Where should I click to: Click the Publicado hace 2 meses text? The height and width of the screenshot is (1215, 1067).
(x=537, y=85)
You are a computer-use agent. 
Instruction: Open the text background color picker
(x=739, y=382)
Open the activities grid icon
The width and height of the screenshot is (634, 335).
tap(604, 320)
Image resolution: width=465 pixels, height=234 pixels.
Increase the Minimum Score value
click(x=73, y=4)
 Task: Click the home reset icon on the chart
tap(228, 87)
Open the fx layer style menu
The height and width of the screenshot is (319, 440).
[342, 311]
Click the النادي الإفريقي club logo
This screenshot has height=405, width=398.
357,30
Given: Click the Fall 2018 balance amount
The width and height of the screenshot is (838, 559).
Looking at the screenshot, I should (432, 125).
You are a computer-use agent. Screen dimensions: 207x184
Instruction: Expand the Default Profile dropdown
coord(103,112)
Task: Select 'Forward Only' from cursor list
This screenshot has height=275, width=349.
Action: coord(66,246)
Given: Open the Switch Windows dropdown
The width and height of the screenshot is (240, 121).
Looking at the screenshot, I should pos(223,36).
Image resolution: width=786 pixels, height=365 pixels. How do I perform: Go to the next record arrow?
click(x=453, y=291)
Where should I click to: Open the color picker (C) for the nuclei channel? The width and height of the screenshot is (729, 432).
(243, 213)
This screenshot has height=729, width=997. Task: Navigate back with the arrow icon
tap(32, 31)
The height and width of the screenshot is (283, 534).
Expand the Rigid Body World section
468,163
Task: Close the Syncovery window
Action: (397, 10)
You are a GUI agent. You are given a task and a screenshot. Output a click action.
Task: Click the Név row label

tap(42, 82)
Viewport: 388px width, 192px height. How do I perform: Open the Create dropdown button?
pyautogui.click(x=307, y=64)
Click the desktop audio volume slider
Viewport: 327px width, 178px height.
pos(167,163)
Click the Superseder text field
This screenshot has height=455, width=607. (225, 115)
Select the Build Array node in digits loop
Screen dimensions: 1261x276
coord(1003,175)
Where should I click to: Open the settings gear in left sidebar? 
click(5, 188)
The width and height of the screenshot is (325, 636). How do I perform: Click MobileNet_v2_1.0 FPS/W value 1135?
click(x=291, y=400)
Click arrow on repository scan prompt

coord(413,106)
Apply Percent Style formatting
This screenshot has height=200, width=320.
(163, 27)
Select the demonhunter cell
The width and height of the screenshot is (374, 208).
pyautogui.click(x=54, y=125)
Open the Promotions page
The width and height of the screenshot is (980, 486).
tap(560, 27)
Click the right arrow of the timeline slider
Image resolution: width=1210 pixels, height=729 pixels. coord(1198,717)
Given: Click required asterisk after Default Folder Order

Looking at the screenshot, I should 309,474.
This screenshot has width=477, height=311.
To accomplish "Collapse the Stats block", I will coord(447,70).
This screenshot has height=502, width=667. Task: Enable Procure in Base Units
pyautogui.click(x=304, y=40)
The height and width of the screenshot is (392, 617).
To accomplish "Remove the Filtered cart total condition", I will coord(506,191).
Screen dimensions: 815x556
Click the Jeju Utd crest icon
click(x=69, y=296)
====
_WHAT THIS TASK INVOLVES_:
Repeat the data above, word for word.

_EXPECTED ANSWER_:
Where should I click to: Click the Publicado hace 2 meses text? The height and width of the screenshot is (1215, 1067).
(x=537, y=85)
You are a computer-use agent. 
Instruction: Open the text background color picker
(x=739, y=382)
Open the activities grid icon
The width and height of the screenshot is (634, 335).
tap(604, 320)
Image resolution: width=465 pixels, height=234 pixels.
Increase the Minimum Score value
click(x=73, y=4)
 Task: Click the home reset icon on the chart
tap(228, 87)
Open the fx layer style menu
The height and width of the screenshot is (319, 440).
[342, 311]
Click the النادي الإفريقي club logo
This screenshot has height=405, width=398.
357,30
Given: Click the Fall 2018 balance amount
The width and height of the screenshot is (838, 559).
Looking at the screenshot, I should (432, 125).
You are a computer-use agent. Screen dimensions: 207x184
Instruction: Expand the Default Profile dropdown
coord(103,112)
Task: Select 'Forward Only' from cursor list
This screenshot has height=275, width=349.
Action: coord(66,246)
Given: Open the Switch Windows dropdown
The width and height of the screenshot is (240, 121).
Looking at the screenshot, I should pos(223,36).
Image resolution: width=786 pixels, height=365 pixels. How do I perform: Go to the next record arrow?
click(x=453, y=291)
Where should I click to: Open the color picker (C) for the nuclei channel? The width and height of the screenshot is (729, 432).
(243, 213)
This screenshot has height=729, width=997. Task: Navigate back with the arrow icon
tap(32, 31)
The height and width of the screenshot is (283, 534).
Expand the Rigid Body World section
468,163
Task: Close the Syncovery window
Action: (397, 10)
You are a GUI agent. You are given a task and a screenshot. Output a click action.
Task: Click the Név row label

tap(42, 82)
Viewport: 388px width, 192px height. How do I perform: Open the Create dropdown button?
pyautogui.click(x=307, y=64)
Click the desktop audio volume slider
Viewport: 327px width, 178px height.
pos(167,163)
Click the Superseder text field
This screenshot has height=455, width=607. (225, 115)
Select the Build Array node in digits loop
Screen dimensions: 1261x276
coord(1003,175)
Where should I click to: Open the settings gear in left sidebar? 
click(5, 188)
The width and height of the screenshot is (325, 636). How do I perform: Click MobileNet_v2_1.0 FPS/W value 1135?
click(x=291, y=400)
Click arrow on repository scan prompt

coord(413,106)
Apply Percent Style formatting
This screenshot has height=200, width=320.
(163, 27)
Select the demonhunter cell
The width and height of the screenshot is (374, 208).
pyautogui.click(x=54, y=125)
Open the Promotions page
The width and height of the screenshot is (980, 486).
tap(560, 27)
Click the right arrow of the timeline slider
Image resolution: width=1210 pixels, height=729 pixels. coord(1198,717)
Given: Click required asterisk after Default Folder Order

Looking at the screenshot, I should 309,474.
This screenshot has width=477, height=311.
To accomplish "Collapse the Stats block", I will coord(447,70).
This screenshot has height=502, width=667. Task: Enable Procure in Base Units
pyautogui.click(x=304, y=40)
The height and width of the screenshot is (392, 617).
To accomplish "Remove the Filtered cart total condition", I will coord(506,191).
Screen dimensions: 815x556
Click the Jeju Utd crest icon
click(x=69, y=296)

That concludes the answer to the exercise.